Problem details: From the first line to the last, return the data exactly, with no pictures.

- Opening Delimiter -

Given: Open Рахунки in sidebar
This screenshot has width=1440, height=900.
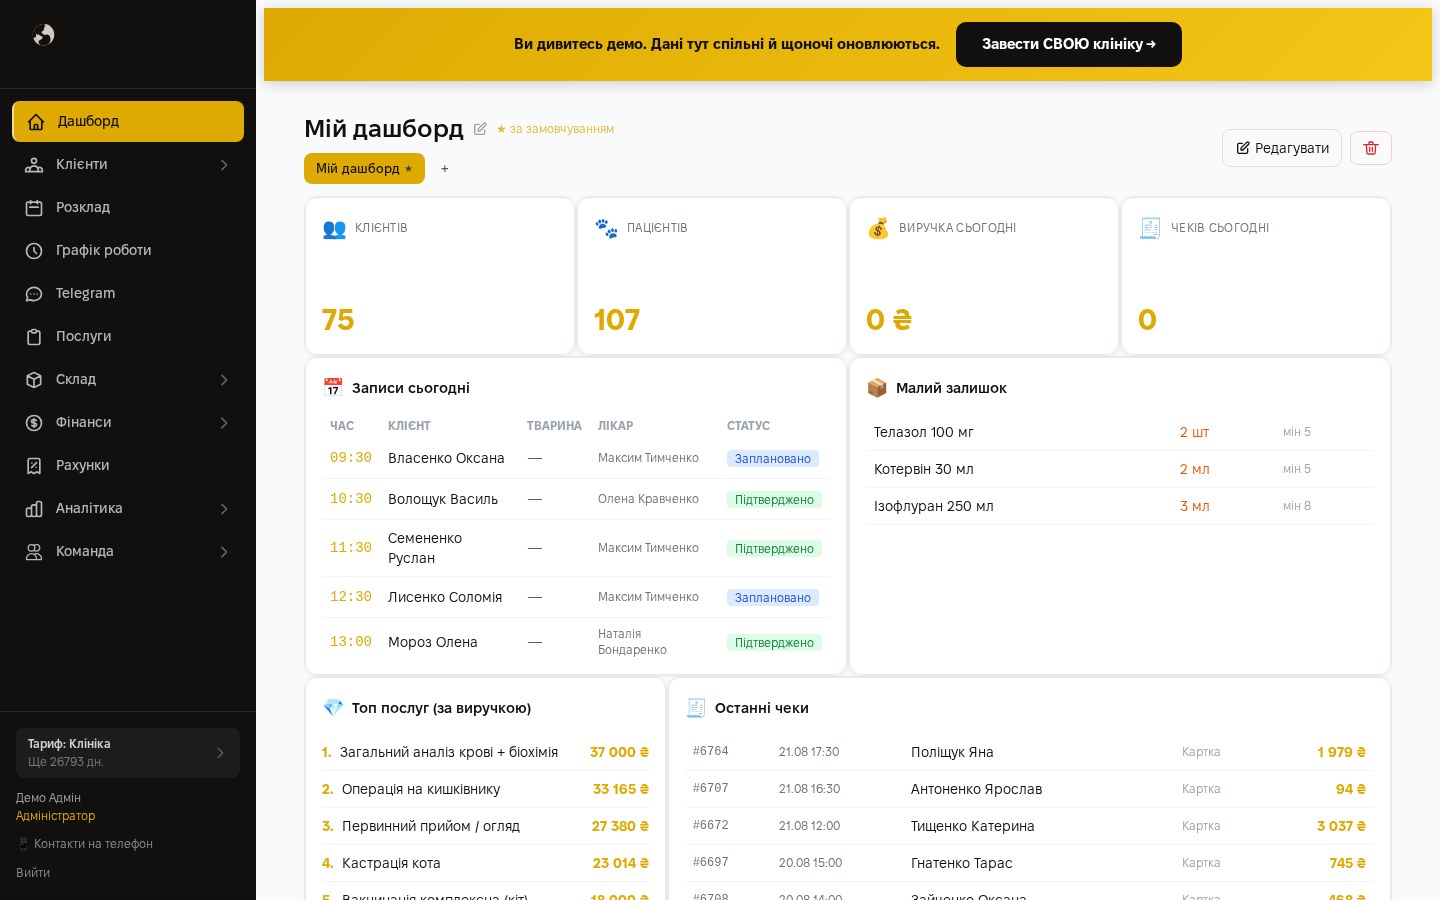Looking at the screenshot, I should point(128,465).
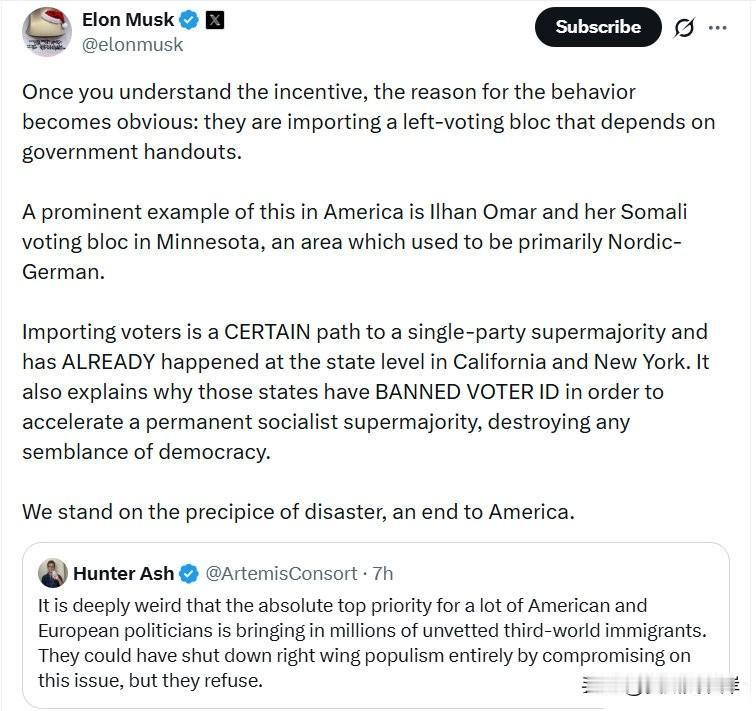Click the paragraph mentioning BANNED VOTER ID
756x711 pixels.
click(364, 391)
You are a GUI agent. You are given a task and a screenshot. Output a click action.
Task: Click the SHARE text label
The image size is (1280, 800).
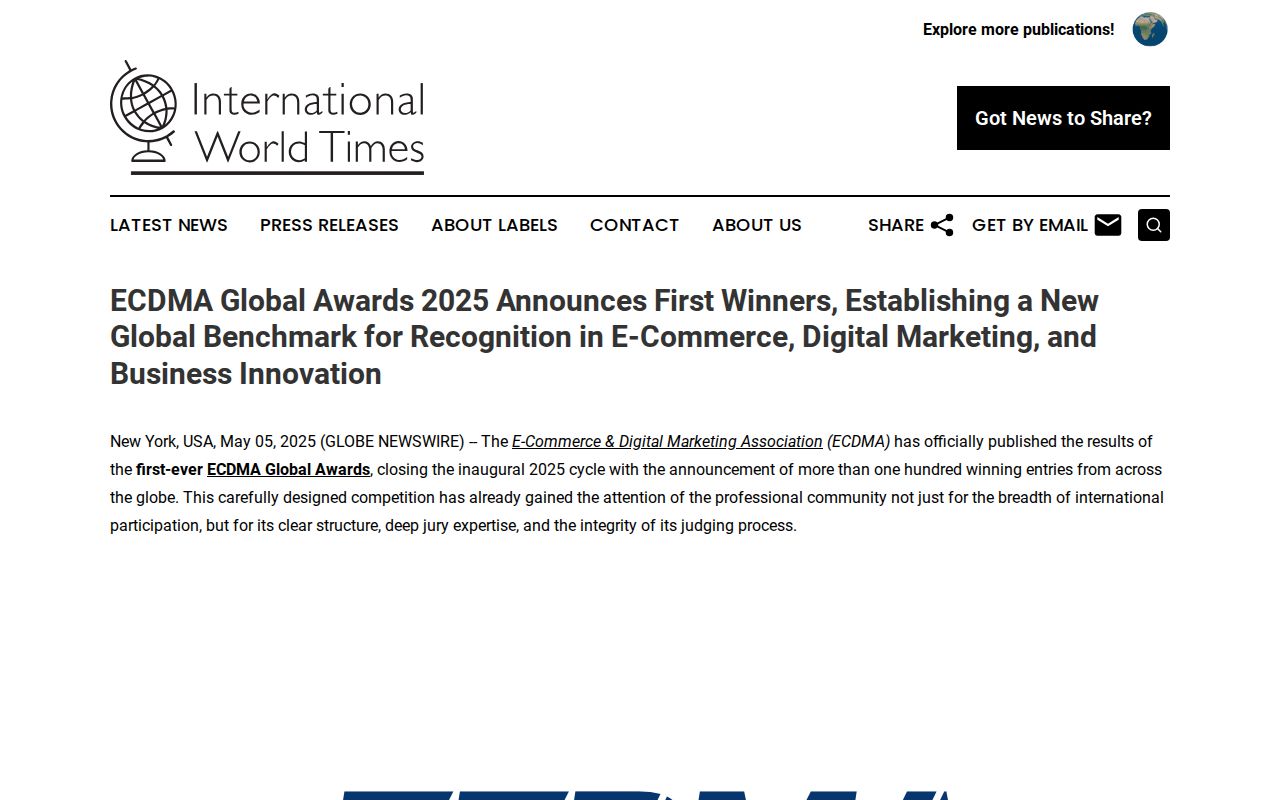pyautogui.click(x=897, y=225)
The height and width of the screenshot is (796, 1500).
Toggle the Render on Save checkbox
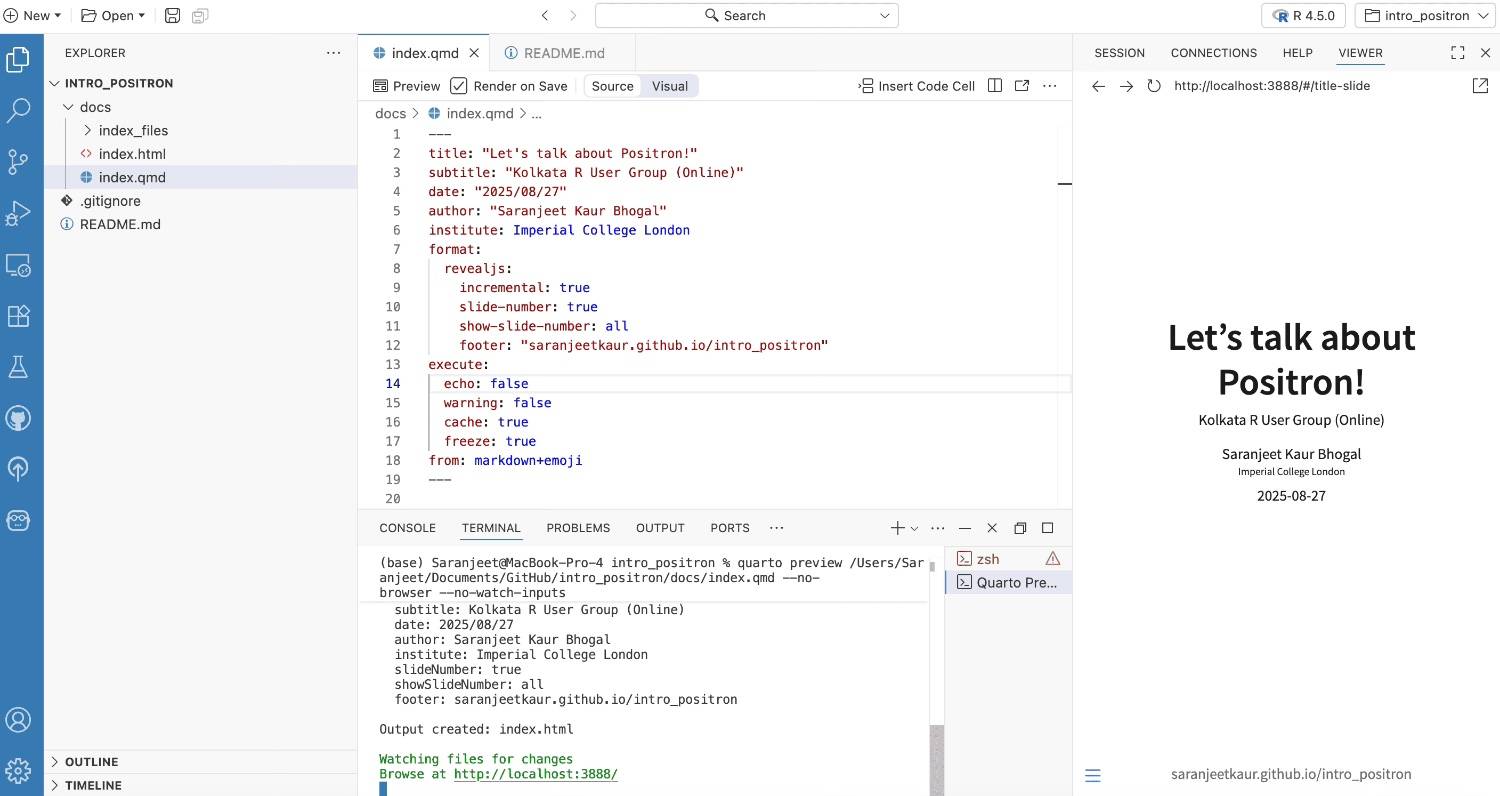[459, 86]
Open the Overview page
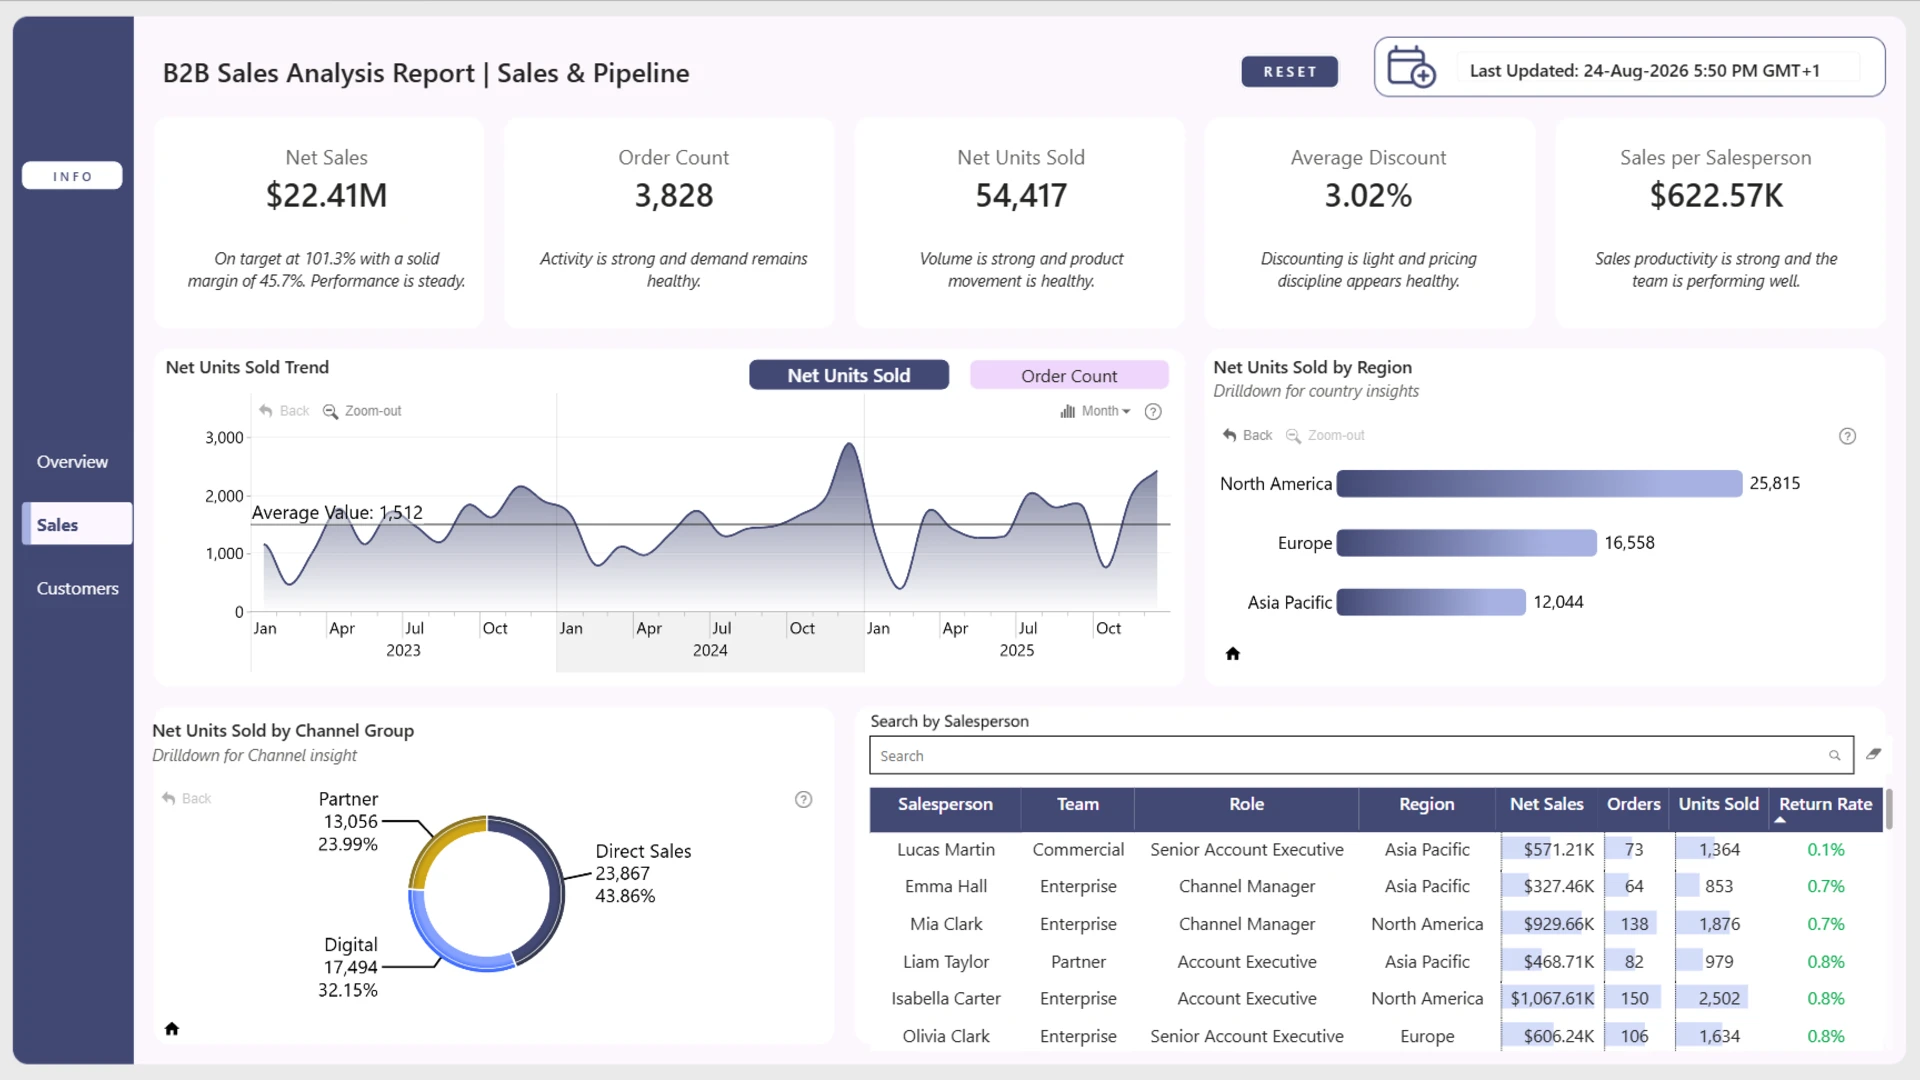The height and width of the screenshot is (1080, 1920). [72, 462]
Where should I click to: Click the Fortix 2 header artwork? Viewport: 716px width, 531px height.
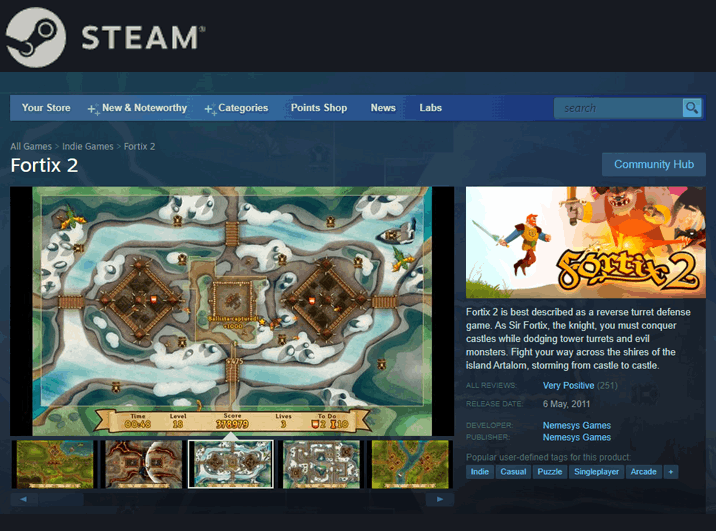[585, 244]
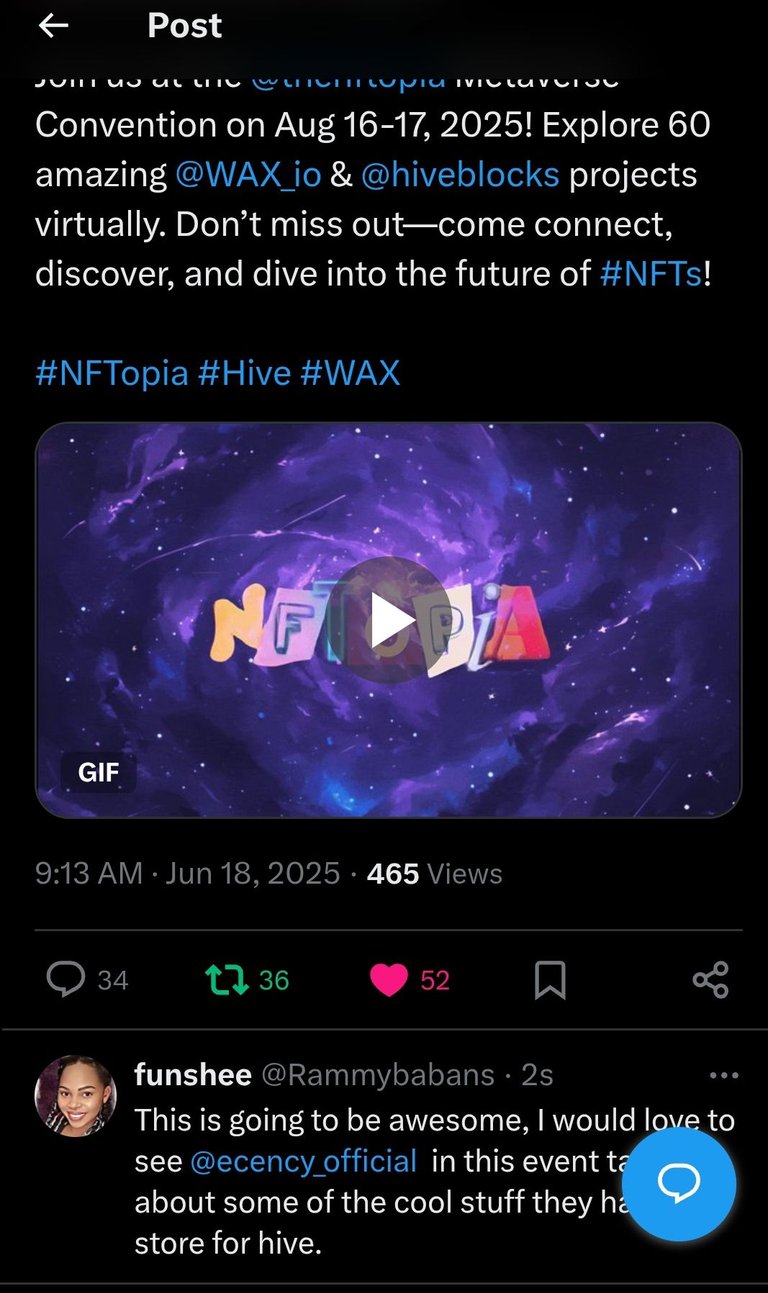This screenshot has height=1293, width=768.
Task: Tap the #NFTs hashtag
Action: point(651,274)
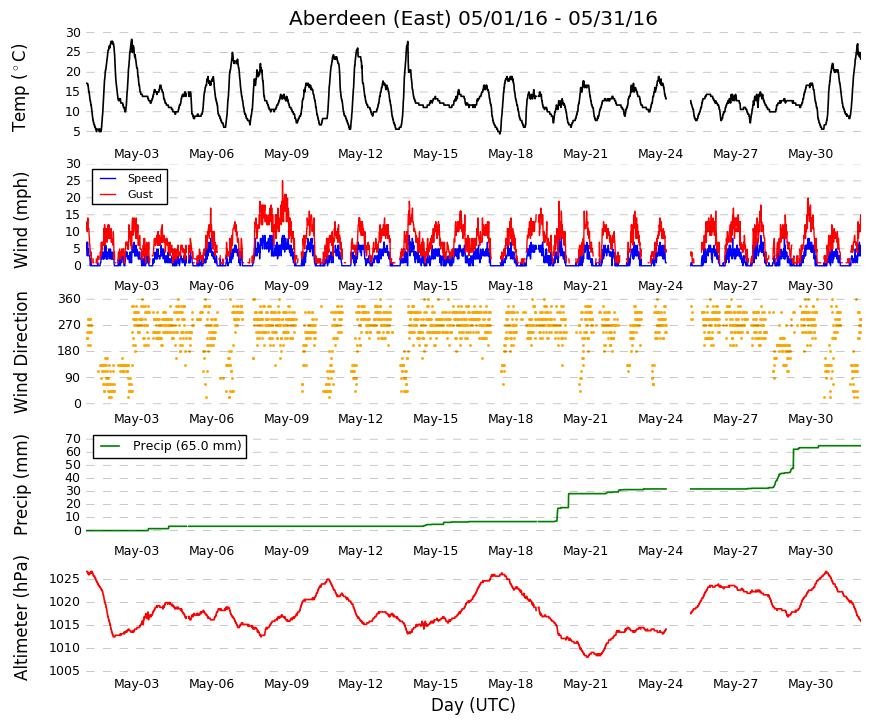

- Closing Delimiter -

Result of this exercise:
Given: Open Рахунки in sidebar
This screenshot has width=1440, height=900.
Looking at the screenshot, I should point(128,465).
Click the paragraph mentioning BANNED VOTER ID
756x711 pixels.
click(364, 391)
You are a GUI agent. You are given a task and a screenshot. Output a click action.
Task: Click the SHARE text label
The image size is (1280, 800).
pyautogui.click(x=897, y=225)
The height and width of the screenshot is (796, 1500).
Toggle the Render on Save checkbox
[459, 86]
Open the Overview page
The height and width of the screenshot is (1080, 1920). [72, 462]
Where should I click to: Click the Fortix 2 header artwork? Viewport: 716px width, 531px height.
[585, 244]
This screenshot has height=1293, width=768.
Task: Tap the #NFTs hashtag
Action: point(651,274)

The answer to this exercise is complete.